The similarities and intricacies between the two disciplines are many - independent control over your horse's hip, ribcage and shoulder; a forward moving, well balanced horse - all these and many more are shared by both Western and dressage riding enthusiasts. However, self-carriage is what sets the two apart.

The well-trained Western horse maintains his self-carriage by themselves, with very little help from the rider. This horse carries himself in a collected frame without the constant hold and drive of the rider.

There is nothing that feels quite like sitting on a well-trained western horse and achieving that level of communication and partnership - being truly in tune with your horse! Even the untrained eye can appreciate the partnership that must exist between horse and rider to attain this level of communication and trust.

It offers many avenues for those who enjoy the thrill of competition. There are many different riding disciplines to explore and many different levels of competition.
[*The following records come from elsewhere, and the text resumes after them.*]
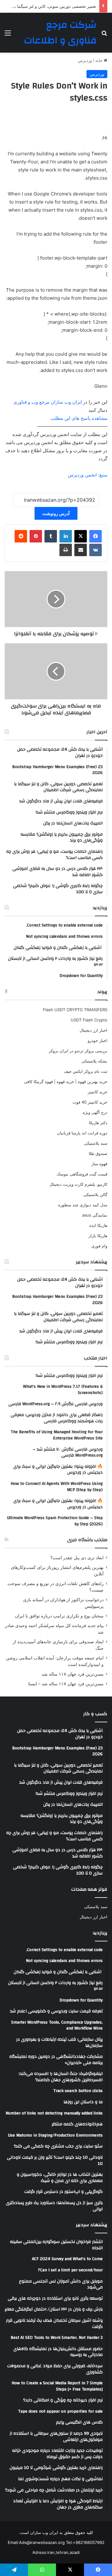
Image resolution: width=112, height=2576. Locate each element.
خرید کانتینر (97, 1091)
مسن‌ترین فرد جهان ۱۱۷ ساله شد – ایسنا (66, 1683)
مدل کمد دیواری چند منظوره (82, 1204)
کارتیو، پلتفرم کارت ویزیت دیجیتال (78, 1184)
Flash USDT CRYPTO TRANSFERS (75, 1009)
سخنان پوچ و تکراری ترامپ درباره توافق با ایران (59, 1615)
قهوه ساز (99, 1163)
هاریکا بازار (98, 1235)
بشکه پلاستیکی (94, 1060)
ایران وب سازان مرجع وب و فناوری (48, 402)
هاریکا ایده (98, 1225)
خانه (99, 60)
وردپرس (85, 60)
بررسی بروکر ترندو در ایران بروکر (78, 1050)
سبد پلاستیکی (95, 1143)
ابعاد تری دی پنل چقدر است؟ (77, 1557)
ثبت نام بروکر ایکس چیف (85, 1071)
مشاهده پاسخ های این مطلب (79, 418)
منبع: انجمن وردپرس (87, 475)
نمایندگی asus (94, 1215)
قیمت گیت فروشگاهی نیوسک (82, 1173)
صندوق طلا (98, 1153)
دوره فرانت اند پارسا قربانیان (82, 1132)
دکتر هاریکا (98, 1122)
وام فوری (99, 1245)
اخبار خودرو (97, 1040)
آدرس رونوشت (56, 513)
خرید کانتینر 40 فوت (89, 1102)
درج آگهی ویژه (95, 1112)
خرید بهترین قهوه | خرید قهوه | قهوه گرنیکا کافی (65, 1081)
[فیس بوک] (95, 536)
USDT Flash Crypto (89, 1019)
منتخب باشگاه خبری (87, 1540)
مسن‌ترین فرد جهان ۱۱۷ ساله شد (73, 1674)
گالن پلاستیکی (95, 1194)
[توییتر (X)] (80, 536)
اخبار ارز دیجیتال (93, 1030)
For many people their only concept of Western riding is the rodeo and events such as barrel racing, calf roping or bronc riding. But the flash and the speed of the rodeo is only one small aspect of the competitive side of this form of riding!

There is the attentiveness and obedience of the WESTERN TRAIL HORSE where horse and rider must negotiate a complex pattern over obstacles. The horse is judged on the performance of the pattern over the obstacles with an emphasis on manners, responsiveness to the rider and the quality of their movement.

The WESTERN PLEASURE CLASS demonstrates the balanced, flowing and effortless movement of an ideal Western horse. On a loose rein horse and rider demonstrate control and responsiveness as well as the quality of movement.

In an event actually called WESTERN RIDING, horses are judged on the quality of their gaits, flying lead changes at the lope, response to the riders cues, manners and precision.

Perhaps the most exciting of the disciplines and considered to be the most advanced is REINING. It's considered by many to be the riding equivalent of the English discipline of DRESSAGE.

In reining, the athletic ability and willingness of the horse are judged while he's performing patterns that consist of specific maneuvers.

During this riding competition, riders guide their horses through a precise pattern of circles, stops spins and spins and stops.

Pattern work is done at the lope, and gallop. The horse is required to be extremely responsive to the rider. According to the rules of judging for the NRHA, "the horse should be willingly guided or controlled with little or no apparent resistance and dictated to completely."

The western style of horseback riding has so much to offer people of any age and every level of expertise. It's fun, challenging and a rewarding experience for both the rider and the horse.